The library space had parents, teachers, and students present to listen and familiarize themselves with the issue of drug abuse and addiction.
The evening began with Sam Enbawe, pharmacy manager from the Niskayuna Wal-Mart, providing a broad overview of the issue.
“Americans have a comfort level with medication,” he said. “You should know there’s always risks.”
The risks detailed by Enbawe are the result of what he called the over prescribing in the country which then leads to the addiction.
According to Enbawe prescription drug abuse is taking a prescription not prescribed to you, taking it in a manner other than what it was prescribed for, or mixing the prescription for an intended result. He warns of the prevalence of “pharm parties” sometimes referred to as “skittles parties,” “trail mixing,” or “grazing.”
“When teens are asked why prescription drugs the number one response is that it’s not illegal,” he said. “Sometimes there’s a perception that there’s less shame with abusing prescription drugs.”
The prescription drugs are often taken for their specific effects – better performance in school or sports, and an increased ability to focus.
Due diligence by the adults in the youth’s lives is imperative, according to Enbawe.
“What can you do?,” he asked the group. “Monitor, secure, dispose, be aware and prepared.”
He advises watching teens take their prescribed medication, and keeping track of their own medication through the use of safes or pill bottles with timers on the tops – allowing easy monitoring of when the bottle was last opened.
Disposal is another key to the process – proper disposal ensures that there isn’t extra medication laying around.
Take away bags are available at Price Chopper and online among other places for as little as $5.

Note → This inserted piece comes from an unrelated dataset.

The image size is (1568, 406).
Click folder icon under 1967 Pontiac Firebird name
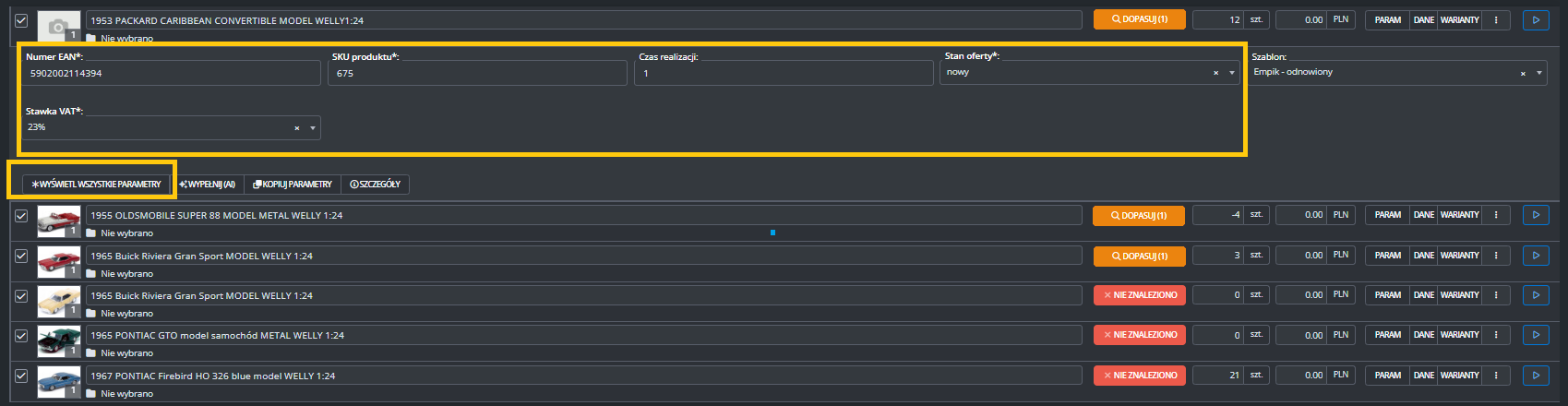tap(91, 394)
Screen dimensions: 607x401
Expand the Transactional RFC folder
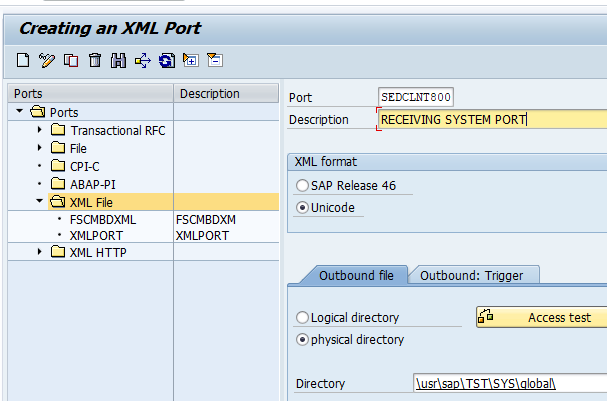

A drug take back event sponsored by N-Cap is planned for April 30. A last resort for disposal of medication is throwing it away with other unwanted material – such as kitty litter or coffee grounds, according to Enbawe. Never flush medication which leads to contamination of the water source, he said.
Unfortunately prescriptions aren’t the only medication that can be abused and become addicting, over the counter medication has issues of its own.
Robo-tripping or tussin are just two slang terms for the abuse of the cough medication Robitussin one commonly abused over the counter medication that is used for the hallucinogenic properties. The dextromethorphan is the ingredient of choice that offers the “high.” Abuse of Tylenol, containing acetaminophen, leads to liver issues while ibuprofen can cause stomach bleeds.
“Do you trust your teen to take an over the counter dug on their own?,” questioned Enbawe.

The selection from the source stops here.